• **The input**:
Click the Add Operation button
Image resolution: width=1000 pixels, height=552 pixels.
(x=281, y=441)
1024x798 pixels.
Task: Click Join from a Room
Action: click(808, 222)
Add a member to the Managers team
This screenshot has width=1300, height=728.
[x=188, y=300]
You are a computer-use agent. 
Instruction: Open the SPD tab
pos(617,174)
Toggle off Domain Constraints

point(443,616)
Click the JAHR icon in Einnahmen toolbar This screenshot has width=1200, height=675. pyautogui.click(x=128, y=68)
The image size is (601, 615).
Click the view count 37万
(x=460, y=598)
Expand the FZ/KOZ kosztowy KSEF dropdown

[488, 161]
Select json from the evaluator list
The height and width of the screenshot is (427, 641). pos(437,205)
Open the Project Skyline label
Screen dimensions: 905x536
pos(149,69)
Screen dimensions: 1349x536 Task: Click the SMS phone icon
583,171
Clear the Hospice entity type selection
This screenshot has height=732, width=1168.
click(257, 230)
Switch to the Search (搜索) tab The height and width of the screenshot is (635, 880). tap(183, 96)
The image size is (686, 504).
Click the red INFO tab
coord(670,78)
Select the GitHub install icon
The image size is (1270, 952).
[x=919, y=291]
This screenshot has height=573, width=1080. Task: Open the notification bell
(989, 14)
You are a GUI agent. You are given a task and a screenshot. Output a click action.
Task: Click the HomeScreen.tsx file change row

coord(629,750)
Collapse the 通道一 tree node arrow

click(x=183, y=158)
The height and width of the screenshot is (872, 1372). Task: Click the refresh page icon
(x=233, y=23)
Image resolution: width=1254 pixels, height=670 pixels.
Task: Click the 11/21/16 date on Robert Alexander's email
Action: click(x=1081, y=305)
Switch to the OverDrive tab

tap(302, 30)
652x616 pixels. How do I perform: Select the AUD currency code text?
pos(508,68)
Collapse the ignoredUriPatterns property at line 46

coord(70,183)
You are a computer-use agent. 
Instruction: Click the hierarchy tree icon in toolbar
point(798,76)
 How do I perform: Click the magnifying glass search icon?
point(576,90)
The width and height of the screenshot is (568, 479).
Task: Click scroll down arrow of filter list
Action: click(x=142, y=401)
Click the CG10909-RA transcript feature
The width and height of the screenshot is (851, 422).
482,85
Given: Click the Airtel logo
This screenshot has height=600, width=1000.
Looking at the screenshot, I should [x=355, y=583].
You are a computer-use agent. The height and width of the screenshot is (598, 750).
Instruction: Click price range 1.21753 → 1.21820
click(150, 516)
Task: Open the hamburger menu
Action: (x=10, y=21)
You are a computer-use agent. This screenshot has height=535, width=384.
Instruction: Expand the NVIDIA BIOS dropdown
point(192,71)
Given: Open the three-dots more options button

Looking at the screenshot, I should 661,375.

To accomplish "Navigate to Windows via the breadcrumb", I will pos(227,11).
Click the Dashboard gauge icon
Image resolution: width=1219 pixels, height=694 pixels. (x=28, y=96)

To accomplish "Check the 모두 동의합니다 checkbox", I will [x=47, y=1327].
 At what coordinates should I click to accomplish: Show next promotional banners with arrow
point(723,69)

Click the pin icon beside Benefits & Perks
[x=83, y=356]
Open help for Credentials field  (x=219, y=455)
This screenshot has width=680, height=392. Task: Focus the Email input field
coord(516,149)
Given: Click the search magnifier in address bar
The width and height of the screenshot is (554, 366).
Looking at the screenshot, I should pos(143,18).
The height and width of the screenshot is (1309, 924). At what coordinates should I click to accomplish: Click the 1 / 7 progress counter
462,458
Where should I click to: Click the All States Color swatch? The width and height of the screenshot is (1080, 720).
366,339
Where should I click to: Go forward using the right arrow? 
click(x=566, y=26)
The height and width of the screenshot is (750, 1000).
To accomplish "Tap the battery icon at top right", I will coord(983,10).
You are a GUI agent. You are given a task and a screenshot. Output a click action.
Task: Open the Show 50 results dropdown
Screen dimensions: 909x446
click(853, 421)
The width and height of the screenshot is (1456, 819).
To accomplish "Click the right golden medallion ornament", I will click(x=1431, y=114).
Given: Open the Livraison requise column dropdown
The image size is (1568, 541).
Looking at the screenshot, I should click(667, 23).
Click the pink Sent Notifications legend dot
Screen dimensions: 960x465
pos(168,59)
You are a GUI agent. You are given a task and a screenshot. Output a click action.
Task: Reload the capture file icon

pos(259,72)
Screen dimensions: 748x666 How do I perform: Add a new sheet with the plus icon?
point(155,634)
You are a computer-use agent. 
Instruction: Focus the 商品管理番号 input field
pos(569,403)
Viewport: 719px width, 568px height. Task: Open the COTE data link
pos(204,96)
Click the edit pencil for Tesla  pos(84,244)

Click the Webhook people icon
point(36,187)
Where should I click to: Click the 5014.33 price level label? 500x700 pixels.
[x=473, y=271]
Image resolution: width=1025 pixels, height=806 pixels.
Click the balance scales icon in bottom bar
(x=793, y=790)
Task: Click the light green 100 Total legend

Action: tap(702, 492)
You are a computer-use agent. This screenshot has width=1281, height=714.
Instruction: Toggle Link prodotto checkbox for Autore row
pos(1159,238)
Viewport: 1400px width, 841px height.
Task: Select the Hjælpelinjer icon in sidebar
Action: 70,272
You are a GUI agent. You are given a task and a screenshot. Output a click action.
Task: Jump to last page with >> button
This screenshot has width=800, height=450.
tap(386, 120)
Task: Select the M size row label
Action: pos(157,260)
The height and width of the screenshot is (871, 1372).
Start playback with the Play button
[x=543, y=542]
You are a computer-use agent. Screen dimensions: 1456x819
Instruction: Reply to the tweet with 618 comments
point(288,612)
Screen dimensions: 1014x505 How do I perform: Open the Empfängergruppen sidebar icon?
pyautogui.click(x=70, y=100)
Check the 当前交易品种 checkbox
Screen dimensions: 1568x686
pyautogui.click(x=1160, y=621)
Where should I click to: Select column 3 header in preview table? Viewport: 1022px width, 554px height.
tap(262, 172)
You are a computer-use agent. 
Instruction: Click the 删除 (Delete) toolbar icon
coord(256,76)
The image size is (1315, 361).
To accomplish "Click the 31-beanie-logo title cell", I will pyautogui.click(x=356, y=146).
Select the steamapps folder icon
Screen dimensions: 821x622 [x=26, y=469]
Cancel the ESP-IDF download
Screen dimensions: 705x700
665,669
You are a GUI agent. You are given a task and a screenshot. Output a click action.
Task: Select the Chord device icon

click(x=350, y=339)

• **What the task requires**:
Full transcription, please: every entry, exactly as written.

• **Your response**:
Click the Add Operation button
Image resolution: width=1000 pixels, height=552 pixels.
(x=281, y=441)
1024x798 pixels.
Task: Click Join from a Room
Action: click(808, 222)
Add a member to the Managers team
This screenshot has width=1300, height=728.
[x=188, y=300]
You are a computer-use agent. 
Instruction: Open the SPD tab
pos(617,174)
Toggle off Domain Constraints

point(443,616)
Click the JAHR icon in Einnahmen toolbar This screenshot has width=1200, height=675. pyautogui.click(x=128, y=68)
The image size is (601, 615).
Click the view count 37万
(x=460, y=598)
Expand the FZ/KOZ kosztowy KSEF dropdown

[488, 161]
Select json from the evaluator list
The height and width of the screenshot is (427, 641). pos(437,205)
Open the Project Skyline label
Screen dimensions: 905x536
pos(149,69)
Screen dimensions: 1349x536 Task: Click the SMS phone icon
583,171
Clear the Hospice entity type selection
This screenshot has height=732, width=1168.
click(257, 230)
Switch to the Search (搜索) tab The height and width of the screenshot is (635, 880). tap(183, 96)
The image size is (686, 504).
Click the red INFO tab
coord(670,78)
Select the GitHub install icon
The image size is (1270, 952).
[x=919, y=291]
This screenshot has height=573, width=1080. Task: Open the notification bell
(989, 14)
You are a GUI agent. You are given a task and a screenshot. Output a click action.
Task: Click the HomeScreen.tsx file change row

coord(629,750)
Collapse the 通道一 tree node arrow

click(x=183, y=158)
The height and width of the screenshot is (872, 1372). Task: Click the refresh page icon
(x=233, y=23)
Image resolution: width=1254 pixels, height=670 pixels.
Task: Click the 11/21/16 date on Robert Alexander's email
Action: click(x=1081, y=305)
Switch to the OverDrive tab

tap(302, 30)
652x616 pixels. How do I perform: Select the AUD currency code text?
pos(508,68)
Collapse the ignoredUriPatterns property at line 46

coord(70,183)
You are a computer-use agent. 
Instruction: Click the hierarchy tree icon in toolbar
point(798,76)
 How do I perform: Click the magnifying glass search icon?
point(576,90)
The width and height of the screenshot is (568, 479).
Task: Click scroll down arrow of filter list
Action: click(x=142, y=401)
Click the CG10909-RA transcript feature
The width and height of the screenshot is (851, 422).
482,85
Given: Click the Airtel logo
This screenshot has height=600, width=1000.
Looking at the screenshot, I should [x=355, y=583].
You are a computer-use agent. The height and width of the screenshot is (598, 750).
Instruction: Click price range 1.21753 → 1.21820
click(150, 516)
Task: Open the hamburger menu
Action: (x=10, y=21)
You are a computer-use agent. This screenshot has height=535, width=384.
Instruction: Expand the NVIDIA BIOS dropdown
point(192,71)
Given: Open the three-dots more options button

Looking at the screenshot, I should 661,375.

To accomplish "Navigate to Windows via the breadcrumb", I will pos(227,11).
Click the Dashboard gauge icon
Image resolution: width=1219 pixels, height=694 pixels. (x=28, y=96)

To accomplish "Check the 모두 동의합니다 checkbox", I will [x=47, y=1327].
 At what coordinates should I click to accomplish: Show next promotional banners with arrow
point(723,69)

Click the pin icon beside Benefits & Perks
[x=83, y=356]
Open help for Credentials field  (x=219, y=455)
This screenshot has width=680, height=392. Task: Focus the Email input field
coord(516,149)
Given: Click the search magnifier in address bar
The width and height of the screenshot is (554, 366).
Looking at the screenshot, I should pos(143,18).
The height and width of the screenshot is (1309, 924). At what coordinates should I click to accomplish: Click the 1 / 7 progress counter
462,458
Where should I click to: Click the All States Color swatch? The width and height of the screenshot is (1080, 720).
366,339
Where should I click to: Go forward using the right arrow? 
click(x=566, y=26)
The height and width of the screenshot is (750, 1000).
To accomplish "Tap the battery icon at top right", I will coord(983,10).
You are a GUI agent. You are given a task and a screenshot. Output a click action.
Task: Open the Show 50 results dropdown
Screen dimensions: 909x446
click(853, 421)
The width and height of the screenshot is (1456, 819).
To accomplish "Click the right golden medallion ornament", I will click(x=1431, y=114).
Given: Open the Livraison requise column dropdown
The image size is (1568, 541).
Looking at the screenshot, I should click(667, 23).
Click the pink Sent Notifications legend dot
Screen dimensions: 960x465
pos(168,59)
You are a GUI agent. You are given a task and a screenshot. Output a click action.
Task: Reload the capture file icon

pos(259,72)
Screen dimensions: 748x666 How do I perform: Add a new sheet with the plus icon?
point(155,634)
You are a computer-use agent. 
Instruction: Focus the 商品管理番号 input field
pos(569,403)
Viewport: 719px width, 568px height. Task: Open the COTE data link
pos(204,96)
Click the edit pencil for Tesla  pos(84,244)

Click the Webhook people icon
point(36,187)
Where should I click to: Click the 5014.33 price level label? 500x700 pixels.
[x=473, y=271]
Image resolution: width=1025 pixels, height=806 pixels.
Click the balance scales icon in bottom bar
(x=793, y=790)
Task: Click the light green 100 Total legend

Action: tap(702, 492)
You are a computer-use agent. This screenshot has width=1281, height=714.
Instruction: Toggle Link prodotto checkbox for Autore row
pos(1159,238)
Viewport: 1400px width, 841px height.
Task: Select the Hjælpelinjer icon in sidebar
Action: 70,272
You are a GUI agent. You are given a task and a screenshot. Output a click action.
Task: Jump to last page with >> button
This screenshot has width=800, height=450.
tap(386, 120)
Task: Select the M size row label
Action: pos(157,260)
The height and width of the screenshot is (871, 1372).
Start playback with the Play button
[x=543, y=542]
You are a computer-use agent. Screen dimensions: 1456x819
Instruction: Reply to the tweet with 618 comments
point(288,612)
Screen dimensions: 1014x505 How do I perform: Open the Empfängergruppen sidebar icon?
pyautogui.click(x=70, y=100)
Check the 当前交易品种 checkbox
Screen dimensions: 1568x686
pyautogui.click(x=1160, y=621)
Where should I click to: Select column 3 header in preview table? Viewport: 1022px width, 554px height.
tap(262, 172)
You are a computer-use agent. 
Instruction: Click the 删除 (Delete) toolbar icon
coord(256,76)
The image size is (1315, 361).
To accomplish "Click the 31-beanie-logo title cell", I will pyautogui.click(x=356, y=146).
Select the steamapps folder icon
Screen dimensions: 821x622 [x=26, y=469]
Cancel the ESP-IDF download
Screen dimensions: 705x700
665,669
You are a GUI agent. You are given a task and a screenshot. Output a click action.
Task: Select the Chord device icon

click(x=350, y=339)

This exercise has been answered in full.